→ **INSTRUCTION**:
Copy the items verbatim, from the line containing "Pick the heading" through the last line of the items.

→ **SUPPLIED DATA**:
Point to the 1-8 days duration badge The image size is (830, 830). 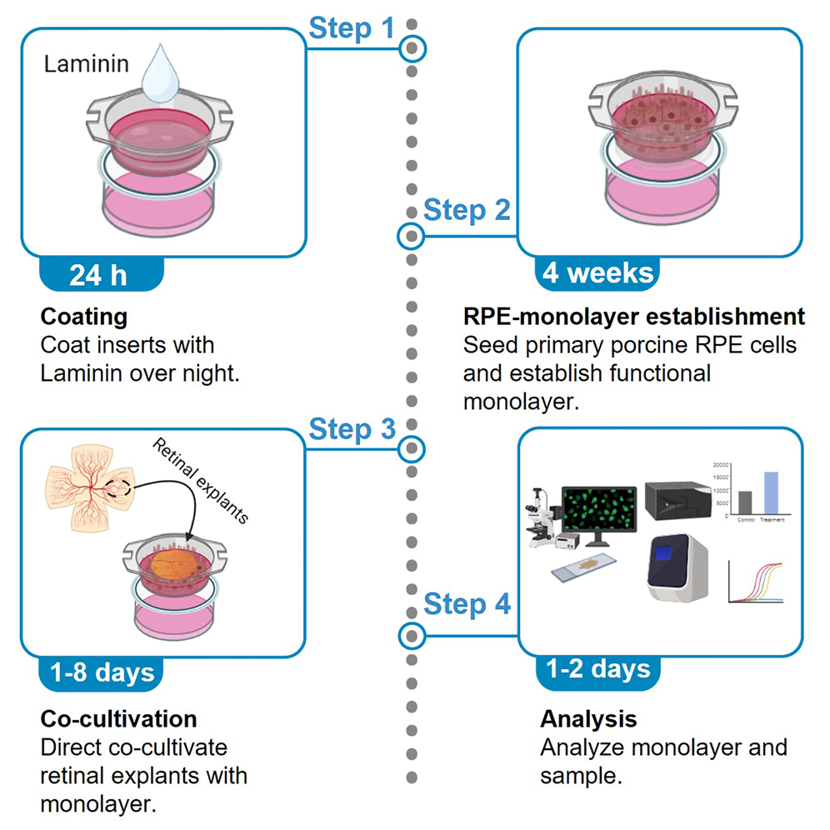(x=99, y=672)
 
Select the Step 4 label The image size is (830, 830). (x=467, y=603)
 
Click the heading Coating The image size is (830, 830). (x=83, y=318)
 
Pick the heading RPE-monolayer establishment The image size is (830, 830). (x=633, y=318)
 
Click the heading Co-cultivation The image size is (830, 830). (x=118, y=718)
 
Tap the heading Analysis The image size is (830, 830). (x=588, y=718)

→ **REPLY TO THE EXERCISE**:
Pick the heading RPE-monolayer establishment The image size is (830, 830). (x=633, y=318)
 
Click the heading Co-cultivation The image size is (830, 830). (x=118, y=718)
 
Tap the heading Analysis The image size is (830, 830). (x=588, y=718)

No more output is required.